Introduction

Pigments are one of the most important external qualities of foods that determine their acceptance by consumers. Currently pigments of various kinds and forms have been used as additives or supplements in food industries, cosmetics, pharmaceuticals, livestock feed and other applications (Boo et al. 2011). Food industry adds pigments to manufactured products in order to intensify their character. Color is an important factor for appeal, a major criterion of identification, indicator of quality and freshness and is a determinant of consumer acceptability, image, market size and value. In the past, synthetic pigments were used indiscriminately to manipulate food color. However, synthetic pigments are hardly nutrient, and have been blamed for toxic to different extents and some are found to be carcinogenic (Zhang et al. 2006). The use of synthetic food colourants is restricted by legal regulations of both international and national authorities (Masár et al. 1996). Hence, there is a growing demand for eco-friendly/non-toxic colorants, specifically for health sensitive applications such as coloration of foods and dyeing of child textile and leather garments.

Extraction of bioactive compounds from permeable solid plant materials using solvents constitutes an important step in the manufacture of phytochemical-rich products. The application of this low-cost technology to obtain molecules to be used as food additives or nutraceutical products is an appropriate strategy for the exploitation of some under-utilized plants (Prakash Maran and Manikandan 2012). Indian blackberry (Syzygium cumini L.), commonly known as jamun fruit and it is an under-utilized minor fruit of the Indian subcontinent. The plant belongs to Myrtaceae family and grows naturally in clayey loamy soil in tropical as well as sub-tropical zones of Indo-gangetic plains. The fruit concentrate of jamun has a very long history of use for various medicinal purposes and currently it has been used for the treatment of chronic diarrhea and other enteric disorders, including its use as an antimicrobial agent (Achrekar et al. 1991; Migliato 2005). These beneficial effects are most probably due to the presence antioxidant properties of anthocyanin pigments. Anthocyanins are considered as potential replacements for synthetic colouring agent because of their bright attractive colors and water solubility (Kong et al. 2003). The incorporation of anthocyanin in to the food systems not only increases the color intensity but also increases the medicinal and therapeutic values of the food products.

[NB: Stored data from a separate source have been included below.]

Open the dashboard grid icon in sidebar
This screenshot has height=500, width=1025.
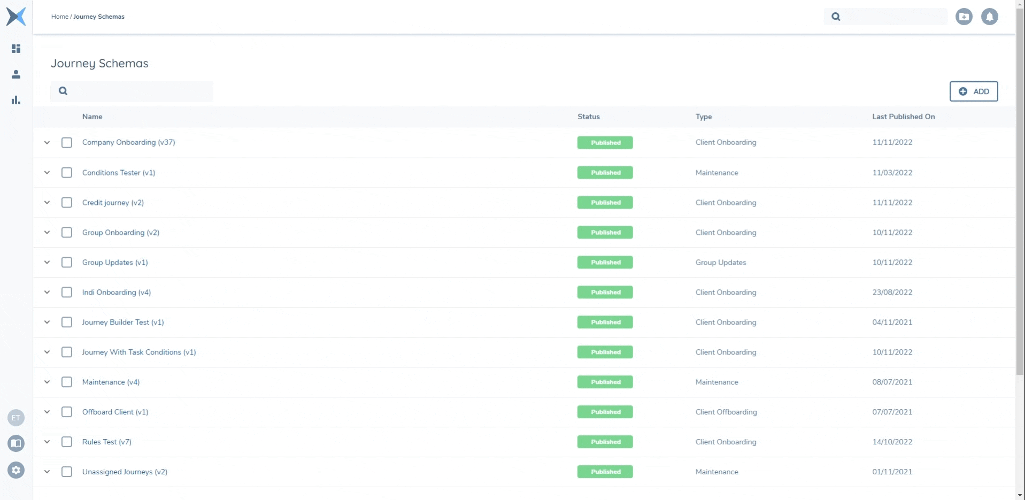(x=16, y=49)
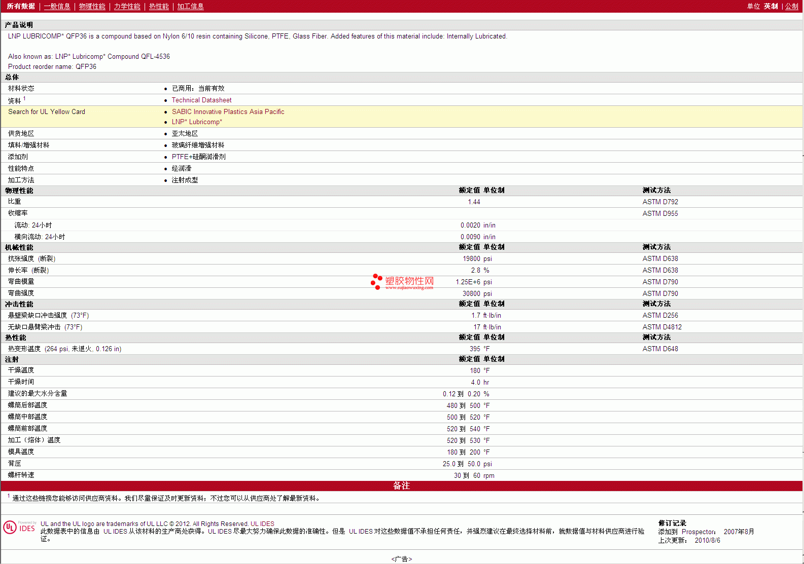The height and width of the screenshot is (564, 804).
Task: Click footnote superscript 1 next to 资料
Action: point(24,99)
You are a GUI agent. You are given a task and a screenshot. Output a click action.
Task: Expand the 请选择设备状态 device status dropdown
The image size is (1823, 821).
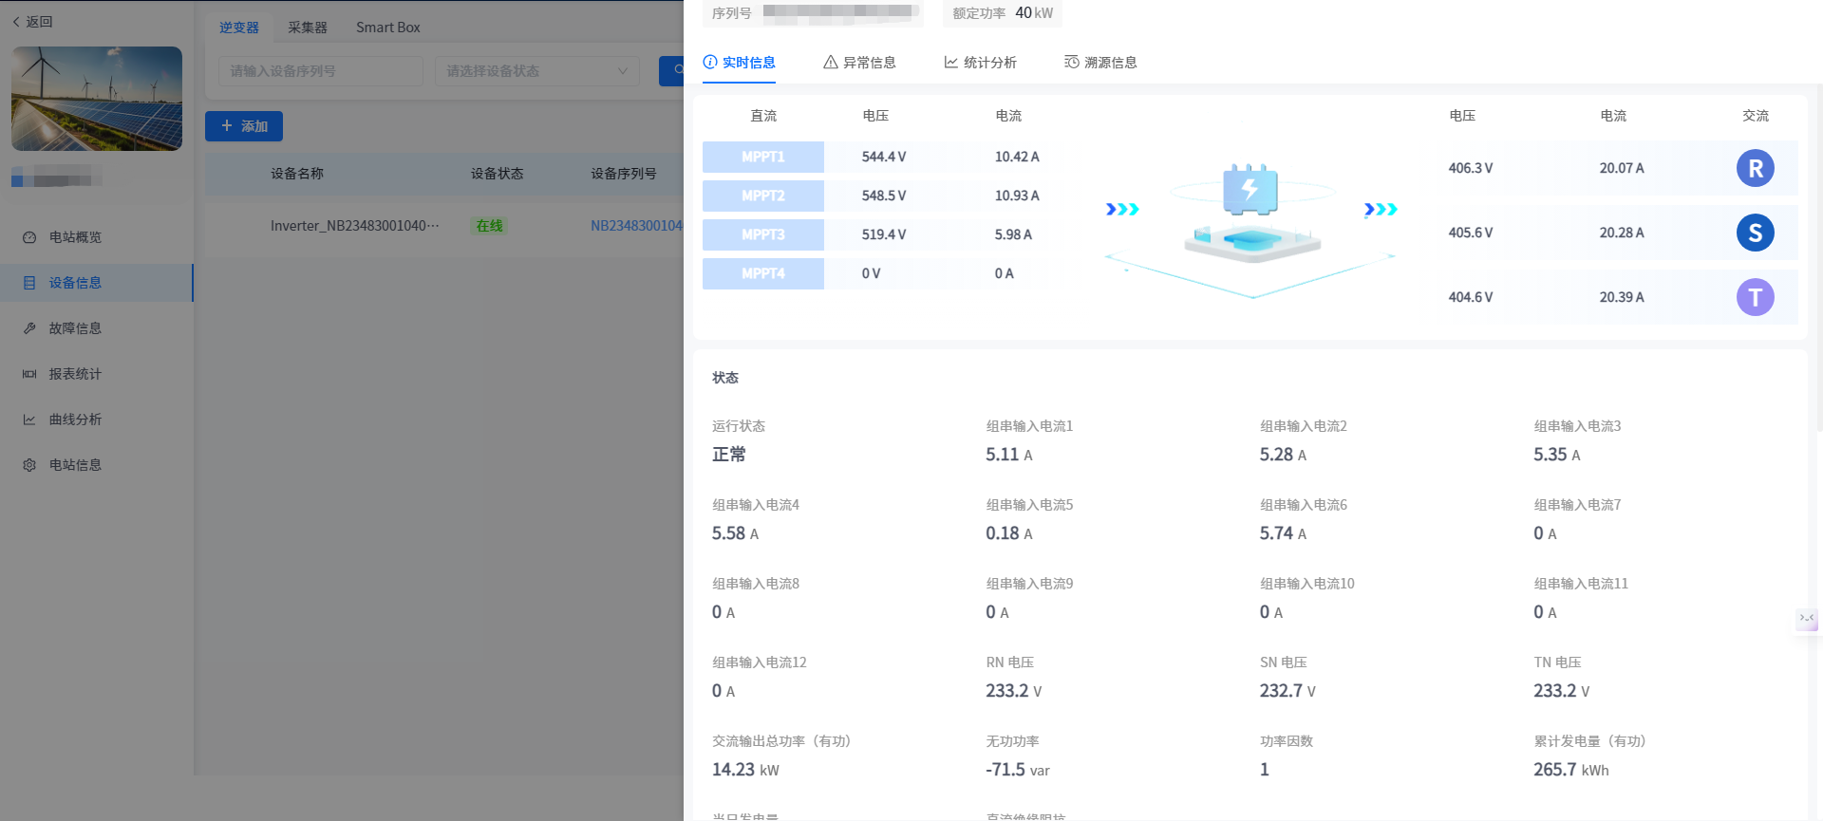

Development of an economic and efficient conventional extraction method for the extraction of biologically active compounds from jamun fruit provides an opportunity to replace the synthetic colour. From the analysis of lierature it is found that, no publication is reported to the extraction of anthocyanin and colors from jamun fruit. Hence in the present study an attempt has been made to investigate and optimize the individual and the interactive effect of process variables such as extraction temperature, time and solid–liquid ratio on the maximum extraction yield of total anthocyanin and colors from jamun fruit pulp using Box-Behnken response surface design coupled with Derringer’s desired function methodology.

Materials and methods

Raw materials and chemicals

Freshly harvested jamun fruits (Syzygium cumini– with similar maturity and weight) were used as raw materials and they were procured from the local venders near Erode, TamilNadu, and were stored at 4 °C prior to the experiments. Cyanidin-3-glucoside (HPLC grade) was purchased from Sigma chemicals, Mumbai. Potassium chloride (AR grade) and sodium acetate (AR grade) were supplied by Merck chemicals, Chennai.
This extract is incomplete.